3. Simple fine-tuning

No task-specific architecture needed. The same pre-trained model works for classification, tagging, and question answering. This democratized NLP: you no longer needed to design a new architecture for each task.

Limitations and Trade-offs

Computational cost: Pre-training BERT is expensive: days on TPUs, millions of training steps.

Sequence length

BERT is limited to 512 tokens due to memory constraints. For long documents, you need to truncate or use sliding windows.

The [MASK] token

The [MASK] token appears during pre-training but not during fine-tuning. This pre-train/fine-tune mismatch may limit performance. (Later models like XLNet and ELECTRA address this.)

Not a language model

BERT can’t generate text autoregressively like GPT. It’s designed for understanding, not generation. You can’t just “sample from BERT.”

Legacy

BERT sparked an explosion of research:

RoBERTa (2019): More data, no NSP, better hyperparameters
ALBERT (2019): Parameter sharing for efficiency
DistilBERT (2019): Smaller, faster, retains 97% of performance
XLNet (2019): Permutation language modeling
ELECTRA (2020): Replaced token detection instead of MLM
DeBERTa (2020): Disentangled attention

And the broader paradigm—pre-train, then fine-tune—became the default approach for NLP, eventually extending to GPT-3’s few-shot learning and beyond.
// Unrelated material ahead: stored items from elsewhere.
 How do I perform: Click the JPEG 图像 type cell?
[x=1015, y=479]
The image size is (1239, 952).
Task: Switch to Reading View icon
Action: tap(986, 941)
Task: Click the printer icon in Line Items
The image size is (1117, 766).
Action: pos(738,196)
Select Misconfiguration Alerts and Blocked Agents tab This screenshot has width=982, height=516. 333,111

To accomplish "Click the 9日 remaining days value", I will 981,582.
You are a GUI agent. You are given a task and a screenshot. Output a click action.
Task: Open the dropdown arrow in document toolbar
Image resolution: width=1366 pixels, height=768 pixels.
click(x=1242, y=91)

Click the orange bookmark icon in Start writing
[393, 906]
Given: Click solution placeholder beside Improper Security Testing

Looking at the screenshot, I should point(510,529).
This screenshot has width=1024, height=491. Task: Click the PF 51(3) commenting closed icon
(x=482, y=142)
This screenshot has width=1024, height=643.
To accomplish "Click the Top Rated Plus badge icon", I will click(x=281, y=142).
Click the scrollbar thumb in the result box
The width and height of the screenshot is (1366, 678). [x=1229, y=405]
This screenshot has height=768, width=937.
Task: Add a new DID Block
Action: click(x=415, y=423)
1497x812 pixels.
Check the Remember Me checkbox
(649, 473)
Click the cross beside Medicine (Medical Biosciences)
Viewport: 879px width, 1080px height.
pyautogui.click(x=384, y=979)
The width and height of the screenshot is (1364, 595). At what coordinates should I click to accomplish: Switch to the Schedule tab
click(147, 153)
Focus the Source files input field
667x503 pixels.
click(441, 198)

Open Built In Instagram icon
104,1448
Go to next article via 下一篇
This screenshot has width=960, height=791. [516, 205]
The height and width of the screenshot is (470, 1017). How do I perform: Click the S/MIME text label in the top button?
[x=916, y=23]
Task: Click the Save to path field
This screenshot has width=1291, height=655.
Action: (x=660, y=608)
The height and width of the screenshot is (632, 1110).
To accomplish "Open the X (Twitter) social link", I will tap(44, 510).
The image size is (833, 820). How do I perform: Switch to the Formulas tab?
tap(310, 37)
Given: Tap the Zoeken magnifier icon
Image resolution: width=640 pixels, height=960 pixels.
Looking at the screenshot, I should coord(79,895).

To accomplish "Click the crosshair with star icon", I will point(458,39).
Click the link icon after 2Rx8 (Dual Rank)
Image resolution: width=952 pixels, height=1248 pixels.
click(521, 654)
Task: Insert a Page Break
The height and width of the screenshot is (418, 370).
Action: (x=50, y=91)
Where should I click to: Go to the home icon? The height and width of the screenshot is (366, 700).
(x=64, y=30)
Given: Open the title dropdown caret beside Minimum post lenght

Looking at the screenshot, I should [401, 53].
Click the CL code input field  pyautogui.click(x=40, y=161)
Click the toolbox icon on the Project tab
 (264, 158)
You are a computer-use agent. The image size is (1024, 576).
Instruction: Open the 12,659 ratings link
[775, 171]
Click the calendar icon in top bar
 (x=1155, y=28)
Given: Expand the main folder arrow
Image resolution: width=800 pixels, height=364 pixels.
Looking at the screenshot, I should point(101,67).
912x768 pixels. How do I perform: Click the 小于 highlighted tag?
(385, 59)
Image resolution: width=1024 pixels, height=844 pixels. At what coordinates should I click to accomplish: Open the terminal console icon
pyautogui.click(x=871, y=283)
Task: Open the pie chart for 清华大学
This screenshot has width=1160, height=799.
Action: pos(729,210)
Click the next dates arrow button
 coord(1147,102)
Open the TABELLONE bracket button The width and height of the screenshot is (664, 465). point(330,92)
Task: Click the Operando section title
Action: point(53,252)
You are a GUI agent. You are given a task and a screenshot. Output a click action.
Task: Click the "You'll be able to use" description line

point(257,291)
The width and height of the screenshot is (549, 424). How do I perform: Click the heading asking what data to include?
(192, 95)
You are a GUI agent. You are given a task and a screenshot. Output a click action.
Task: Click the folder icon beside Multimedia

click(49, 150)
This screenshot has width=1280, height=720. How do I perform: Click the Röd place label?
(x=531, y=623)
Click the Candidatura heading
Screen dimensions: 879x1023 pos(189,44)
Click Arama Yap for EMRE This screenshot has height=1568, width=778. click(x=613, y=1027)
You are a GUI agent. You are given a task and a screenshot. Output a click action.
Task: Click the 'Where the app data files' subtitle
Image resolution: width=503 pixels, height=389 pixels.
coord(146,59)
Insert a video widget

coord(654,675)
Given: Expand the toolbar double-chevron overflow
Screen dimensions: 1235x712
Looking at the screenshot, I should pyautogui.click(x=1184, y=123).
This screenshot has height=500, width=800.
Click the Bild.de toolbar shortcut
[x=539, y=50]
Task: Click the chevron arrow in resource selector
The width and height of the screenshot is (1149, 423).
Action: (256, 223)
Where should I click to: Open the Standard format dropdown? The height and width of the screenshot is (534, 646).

BERT showed that with enough pre-training, a single model architecture could master almost any NLP task. That insight changed the field.

References

Devlin, J., Chang, M. W., Lee, K., & Toutanova, K. (2018). BERT: Pre-training of Deep Bidirectional Transformers for Language Understanding. NAACL 2019.
Peters, M. E., et al. (2018). Deep contextualized word representations (ELMo). NAACL 2018.
Radford, A., et al. (2018). Improving Language Understanding by Generative Pre-Training (GPT). OpenAI.
Vaswani, A., et al. (2017). Attention Is All You Need. NeurIPS 2017.